The high producer price index (PPI) is hurting many businesses nowadays. Although it’s good news that the world is facing post-pandemic recovery now, it’s one of the reasons why skyrocketing inflation is looting worldwide. Consequently, many small and midsize enterprises (SMEs) have to deal with issues related to supplies, costs, and wages.
There are ways businesses can weather rising inflation. They may go the traditional path—push through price spikes in tune with PPI and cut costs to enhance productivity. Then, supplement it with future-proof strategies, including reducing dependence on volatile labor markets, boosting top-line revenue, and improving employee retention.
To achieve these, here are five things businesses should do.
Evaluate the Company’s Financial Health
Note that beating inflation requires more than just cutting costs. It involves building credit, thoughtful reinvestment programs, and scalable growth to deliver better purchasing and pricing strategies. Start with assessing the SME’s current financial condition. Among others, focus on the business’s net income, operating profit margin, and debt ratio.
The net income determines a company’s overall profitability. It reflects how effectively an SME has been managed. To calculate it, take the company’s total income and subtract its total expenses. If the result is high, the business is earning and growing.
Operating profit margin, in contrast, indicates a company’s cost management and sales generation. It reflects how effective SME leaders are at tracking expenses and generating revenue. To calculate it, simply deduct the company’s earnings from interest and taxes. If the result is positive, the company’s core operations are efficient and can generate net income.

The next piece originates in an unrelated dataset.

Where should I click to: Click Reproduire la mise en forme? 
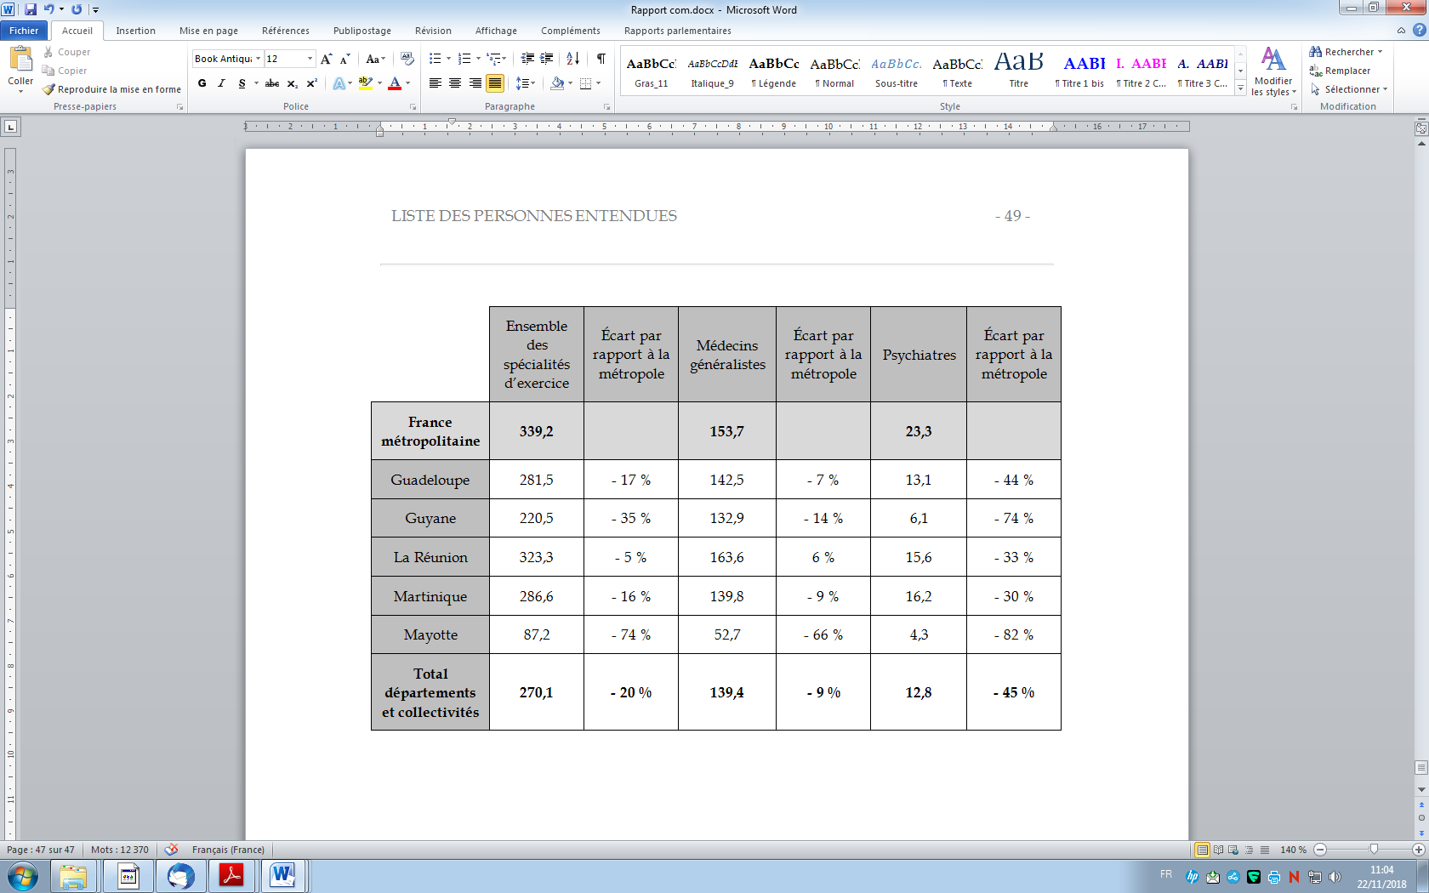click(x=111, y=89)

Debt ratio matters as well. It determines the proportion of a company’s assets financed. It reflects an SME’s ability to deal with outstanding liabilities. To calculate it, divide total debt by total assets. If the result is high, it’s not a good sign. It can be interpreted that a company borrowed more money than it can pay back conveniently.
Increase Spending Visibility
Once the assessment is completed, ensure spending transparency. Spending visibility is a company’s understanding of where, how, and why the capital is used in business operations. It’s essentially the basis of expense management.
However, it goes beyond the simplistic practice of expense tracking. It requires real-time tracking of business expenses, running spend analysis, optimizing procurement processes, and, more importantly, ensuring the effectiveness and efficiency of spending.
The benefits of having a detailed and clear spending visibility includes:
- Determine basic cost-saving opportunities
- Improve spending efficiency
- Eliminate over-expensive suppliers
- Better procurement strategy
- Make cash forecasting capabilities clearer
- Determine internal budget allocation imbalances
- Reduce frivolous spend
All of these advantages help weather volatile periods. Besides helping to pinpoint the real drivers of business costs, a repeatable, end-to-end, actionable spending visibility enables SMEs to determine actions to protect their margins and market share against inflation.
Identify Strategic and Nonstrategic Cost-Cutting
Many SMEs resort to broad-based cost-cutting to solve inflation’s effect on their profitability, free cash flow, and investment agenda. However, many do so in a way not aligned with their business strategy.
These wrong cost-cutting methods typically don’t yield an optimal return on investment (ROI) but only jeopardize SME’s long-term business goals. What they should rather do is distinguish strategic and nonstrategic costs.
The rule of thumb is to cut nonstrategic costs. Determine which investment to pull back and costs to trim and improve the ROI on operating costs. Then, invest in strategic costs heavily. Spend more on strategic capabilities that ensure considerable business growth.
These actions help SMEs reshape the operating model, cost structure, profit and loss (P&L), and capabilities that need to be best in class vs. best in cost. When applied, these guarantee profitability and competitive advantage despite operating in a disruptive environment.
Embrace Hybrid/Remote Work
Another way to reduce costs is to adopt a hybrid work model for the SMEs’ regular operations. Implementing it can significantly reduce office costs by up to 40% by downsizing workspace and saving on utilities, parking spaces, and rent (if applicable). This cost-saving benefit will significantly increase with remote work.
Besides saving on operational costs, both hybrid and remote work arrangements are labor-friendly, which helps retain talent. Getting remote-ready is also a good way to future-proof a business against another pandemic, economic crisis, and technological trends. With the widespread digital transformation, hybrid and remote work is here to stay.
Adapt Digital Transformation
Automating business processes through technological solutions doesn’t only increase productivity but also reduces costs. Specifically, it eliminates errors and non-value-added activities while speeding up operations.
With this ability to lower operating costs and increase efficiency, automation can also slow or even counter inflation’s effects. In fact, due to its deflationary aspect, 78% of chief financial officers (CFOs) will maintain or increase their enterprise digital investments despite their upfront costs and even if inflation persists.
Inflation is a challenge everyone faces. Thankfully, with some smart planning and careful adjustment of standard business practices, SMEs can not just survive this storm but thrive. As long as they play things right, combating inflationary pressures can be within their reach.